| RECORDS SUPPLIED |
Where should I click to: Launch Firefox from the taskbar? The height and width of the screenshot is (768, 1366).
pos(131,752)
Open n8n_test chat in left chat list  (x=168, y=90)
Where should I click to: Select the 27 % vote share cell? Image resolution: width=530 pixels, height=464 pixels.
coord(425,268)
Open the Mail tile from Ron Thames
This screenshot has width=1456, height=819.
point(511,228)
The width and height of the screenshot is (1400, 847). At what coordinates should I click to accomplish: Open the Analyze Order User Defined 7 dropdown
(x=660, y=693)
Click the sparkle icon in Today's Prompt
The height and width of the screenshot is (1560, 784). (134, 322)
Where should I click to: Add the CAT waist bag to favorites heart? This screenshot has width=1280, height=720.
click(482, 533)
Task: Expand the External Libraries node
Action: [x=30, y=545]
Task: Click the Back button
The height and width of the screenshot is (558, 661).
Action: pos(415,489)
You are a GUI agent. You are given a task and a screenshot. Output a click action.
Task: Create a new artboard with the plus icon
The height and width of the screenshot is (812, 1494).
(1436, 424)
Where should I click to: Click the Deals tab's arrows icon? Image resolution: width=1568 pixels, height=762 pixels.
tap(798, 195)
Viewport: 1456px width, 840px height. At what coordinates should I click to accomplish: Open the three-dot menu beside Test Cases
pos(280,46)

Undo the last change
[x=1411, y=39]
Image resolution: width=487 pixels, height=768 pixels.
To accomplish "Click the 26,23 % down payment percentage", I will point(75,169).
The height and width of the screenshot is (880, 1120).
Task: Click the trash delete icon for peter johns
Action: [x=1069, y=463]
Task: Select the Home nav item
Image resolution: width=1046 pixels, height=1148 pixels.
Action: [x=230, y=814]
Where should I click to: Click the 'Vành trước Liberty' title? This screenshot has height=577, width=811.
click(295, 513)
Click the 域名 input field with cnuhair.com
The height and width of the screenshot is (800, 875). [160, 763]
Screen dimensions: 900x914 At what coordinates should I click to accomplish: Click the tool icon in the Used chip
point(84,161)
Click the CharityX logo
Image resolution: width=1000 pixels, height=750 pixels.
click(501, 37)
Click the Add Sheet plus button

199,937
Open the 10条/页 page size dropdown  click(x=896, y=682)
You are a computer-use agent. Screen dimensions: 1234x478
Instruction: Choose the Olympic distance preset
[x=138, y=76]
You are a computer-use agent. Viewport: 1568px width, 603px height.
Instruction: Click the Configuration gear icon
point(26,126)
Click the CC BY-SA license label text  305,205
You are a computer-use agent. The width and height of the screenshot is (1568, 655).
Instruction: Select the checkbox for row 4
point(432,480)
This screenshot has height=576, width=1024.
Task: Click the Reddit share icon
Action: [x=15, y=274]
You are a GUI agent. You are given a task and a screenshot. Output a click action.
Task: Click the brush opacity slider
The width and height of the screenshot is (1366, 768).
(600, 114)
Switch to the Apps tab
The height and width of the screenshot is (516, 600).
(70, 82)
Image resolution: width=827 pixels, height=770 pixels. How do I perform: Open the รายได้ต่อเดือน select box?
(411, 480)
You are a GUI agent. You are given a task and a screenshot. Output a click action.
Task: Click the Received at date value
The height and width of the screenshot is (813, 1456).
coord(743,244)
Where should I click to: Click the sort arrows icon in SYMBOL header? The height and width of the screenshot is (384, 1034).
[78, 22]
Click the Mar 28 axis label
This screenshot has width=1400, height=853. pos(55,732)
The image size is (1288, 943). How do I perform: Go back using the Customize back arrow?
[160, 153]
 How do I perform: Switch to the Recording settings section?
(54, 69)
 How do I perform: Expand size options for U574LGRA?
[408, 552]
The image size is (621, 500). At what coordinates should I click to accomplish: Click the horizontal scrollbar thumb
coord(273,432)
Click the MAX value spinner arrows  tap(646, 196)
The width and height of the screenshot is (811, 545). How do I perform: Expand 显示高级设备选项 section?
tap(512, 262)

| THE PROBLEM |
Copy every line of the records above exactly, leaving nothing out.

| WRITTEN REPLY |
Where should I click to: Launch Firefox from the taskbar? The height and width of the screenshot is (768, 1366).
pos(131,752)
Open n8n_test chat in left chat list  (x=168, y=90)
Where should I click to: Select the 27 % vote share cell? Image resolution: width=530 pixels, height=464 pixels.
coord(425,268)
Open the Mail tile from Ron Thames
This screenshot has width=1456, height=819.
point(511,228)
The width and height of the screenshot is (1400, 847). At what coordinates should I click to accomplish: Open the Analyze Order User Defined 7 dropdown
(x=660, y=693)
Click the sparkle icon in Today's Prompt
The height and width of the screenshot is (1560, 784). (134, 322)
Where should I click to: Add the CAT waist bag to favorites heart? This screenshot has width=1280, height=720.
click(482, 533)
Task: Expand the External Libraries node
Action: [x=30, y=545]
Task: Click the Back button
The height and width of the screenshot is (558, 661).
Action: pos(415,489)
You are a GUI agent. You are given a task and a screenshot. Output a click action.
Task: Create a new artboard with the plus icon
The height and width of the screenshot is (812, 1494).
(1436, 424)
Where should I click to: Click the Deals tab's arrows icon? Image resolution: width=1568 pixels, height=762 pixels.
tap(798, 195)
Viewport: 1456px width, 840px height. At what coordinates should I click to accomplish: Open the three-dot menu beside Test Cases
pos(280,46)

Undo the last change
[x=1411, y=39]
Image resolution: width=487 pixels, height=768 pixels.
To accomplish "Click the 26,23 % down payment percentage", I will point(75,169).
The height and width of the screenshot is (880, 1120).
Task: Click the trash delete icon for peter johns
Action: [x=1069, y=463]
Task: Select the Home nav item
Image resolution: width=1046 pixels, height=1148 pixels.
Action: [x=230, y=814]
Where should I click to: Click the 'Vành trước Liberty' title? This screenshot has height=577, width=811.
click(295, 513)
Click the 域名 input field with cnuhair.com
The height and width of the screenshot is (800, 875). [160, 763]
Screen dimensions: 900x914 At what coordinates should I click to accomplish: Click the tool icon in the Used chip
point(84,161)
Click the CharityX logo
Image resolution: width=1000 pixels, height=750 pixels.
click(501, 37)
Click the Add Sheet plus button

199,937
Open the 10条/页 page size dropdown  click(x=896, y=682)
You are a computer-use agent. Screen dimensions: 1234x478
Instruction: Choose the Olympic distance preset
[x=138, y=76]
You are a computer-use agent. Viewport: 1568px width, 603px height.
Instruction: Click the Configuration gear icon
point(26,126)
Click the CC BY-SA license label text  305,205
You are a computer-use agent. The width and height of the screenshot is (1568, 655).
Instruction: Select the checkbox for row 4
point(432,480)
This screenshot has height=576, width=1024.
Task: Click the Reddit share icon
Action: [x=15, y=274]
You are a GUI agent. You are given a task and a screenshot. Output a click action.
Task: Click the brush opacity slider
The width and height of the screenshot is (1366, 768).
(600, 114)
Switch to the Apps tab
The height and width of the screenshot is (516, 600).
(70, 82)
Image resolution: width=827 pixels, height=770 pixels. How do I perform: Open the รายได้ต่อเดือน select box?
(411, 480)
You are a GUI agent. You are given a task and a screenshot. Output a click action.
Task: Click the Received at date value
The height and width of the screenshot is (813, 1456).
coord(743,244)
Where should I click to: Click the sort arrows icon in SYMBOL header? The height and width of the screenshot is (384, 1034).
[78, 22]
Click the Mar 28 axis label
This screenshot has width=1400, height=853. pos(55,732)
The image size is (1288, 943). How do I perform: Go back using the Customize back arrow?
[160, 153]
 How do I perform: Switch to the Recording settings section?
(54, 69)
 How do I perform: Expand size options for U574LGRA?
[408, 552]
The image size is (621, 500). At what coordinates should I click to accomplish: Click the horizontal scrollbar thumb
coord(273,432)
Click the MAX value spinner arrows  tap(646, 196)
The width and height of the screenshot is (811, 545). How do I perform: Expand 显示高级设备选项 section?
tap(512, 262)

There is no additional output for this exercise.